Hi,

My company runs a moderately large and loaded MySQL replication network
across four Solaris machines. While upgrading from a fairly old 3.23.4x
installation to 3.23.52 we've encountered a problem with replication and
binlog rotation.
One of the machines is simultaneously slave to one server and master to
two others; on that machine, if a "RESET MASTER" or "PURGE MASTER LOGS"
is executed while its slave thread is performing a query, mysqld
reproducibly dies.


Looking in the mysql list archives, I see one other report of something
similar, but no detailed bug reports or resolution.


A gdb backtrace, details of the machine and the mysqld's configuration
follow:


MySQL 3.23.52, compiled for debugging purposes with

# CC=gcc CFLAGS="-O2" CXX=gcc CXXFLAGS="-O2 -felide-constructors \
   -fno-exceptions -fno-rtti" ./configure --prefix=/usr/local/mysql \
   --with-debug=full --with-extra-charsets=complex --with-innodb

using gcc 2.95.3

The machine the crash was reproduced on is a 4-processor Sun E4500 with
2G of memory and Solaris 8; it was originally observed on a different
E4500 with 8 processors and 8G of memory, running the stock 3.23.52
MySQL-MAX binary for Sparc Solaris 8.


# uname -a
SunOS testdb 5.8 Generic_108528-16 sun4u sparc SUNW,Ultra-Enterprise


(I've cut off the end of the query text in the backtrace for company
data security, but the query itself does not seem to be the issue - the
crash happens equally on other inserts and updates on other tables)

# gdb /usr/local/mysql/libexec/mysqld core
GNU gdb 5.0
Copyright 2000 Free Software Foundation, Inc.
GDB is free software, covered by the GNU General Public License, and you are
welcome to change it and/or distribute copies of it under certain conditions.
Type "show copying" to see the conditions.
There is absolutely no warranty for GDB.  Type "show warranty" for details.
This GDB was configured as "sparc-sun-solaris2.8"...
Core was generated by `/usr/local/mysql/libexec/mysqld --basedir=/usr/local/mysql 
--datadir=/database/'.
Reading symbols from /usr/lib/libdl.so.1...done.
Loaded symbols for /usr/lib/libdl.so.1
Reading symbols from /usr/lib/libpthread.so.1...done.
Loaded symbols for /usr/lib/libpthread.so.1
Reading symbols from /usr/lib/libthread.so.1...done.
Loaded symbols for /usr/lib/libthread.so.1
Reading symbols from /usr/lib/libz.so...done.
Loaded symbols for /usr/lib/libz.so
Reading symbols from /usr/lib/libcrypt_i.so.1...done.
Loaded symbols for /usr/lib/libcrypt_i.so.1
Reading symbols from /usr/lib/libgen.so.1...done.

§ Supplied data
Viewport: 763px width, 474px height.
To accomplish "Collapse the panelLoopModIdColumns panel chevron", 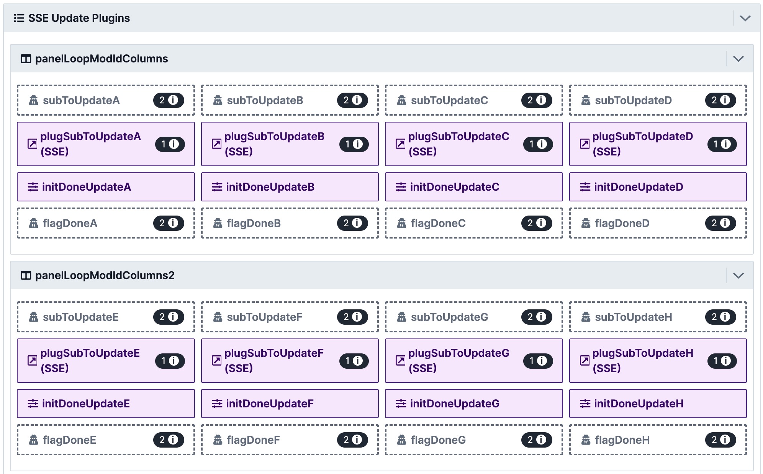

§ What you need to do
**1.** Transcribe the part of the MySQL crash report that begins at the words "# gdb /usr/local/mysql/libexec/mysqld" and stops after "under certain conditions.".
**2.** Summarize the MySQL crash report in two sentences.
**3.** Answer these questions about the MySQL crash report:
(a) Which version of gcc was used to compile MySQL?
(b) How many processors and how much memory does the machine where the crash was reproduced have?
(c) Which version of gdb produced the backtrace?
The lines above are separate material and do not belong to the MySQL crash report.

§ Answers below
**1.**
# gdb /usr/local/mysql/libexec/mysqld core
GNU gdb 5.0
Copyright 2000 Free Software Foundation, Inc.
GDB is free software, covered by the GNU General Public License, and you are
welcome to change it and/or distribute copies of it under certain conditions.

**2.** While upgrading a MySQL replication network on four Solaris machines from a fairly old 3.23.4x installation to 3.23.52, a company ran into a problem with replication and binlog rotation. On a machine that is a slave to one server and a master to two others, mysqld reproducibly dies if "RESET MASTER" or "PURGE MASTER LOGS" runs while its slave thread is performing a query.

**3.**
(a) gcc 2.95.3.
(b) It has 4 processors and 2G of memory.
(c) GNU gdb 5.0.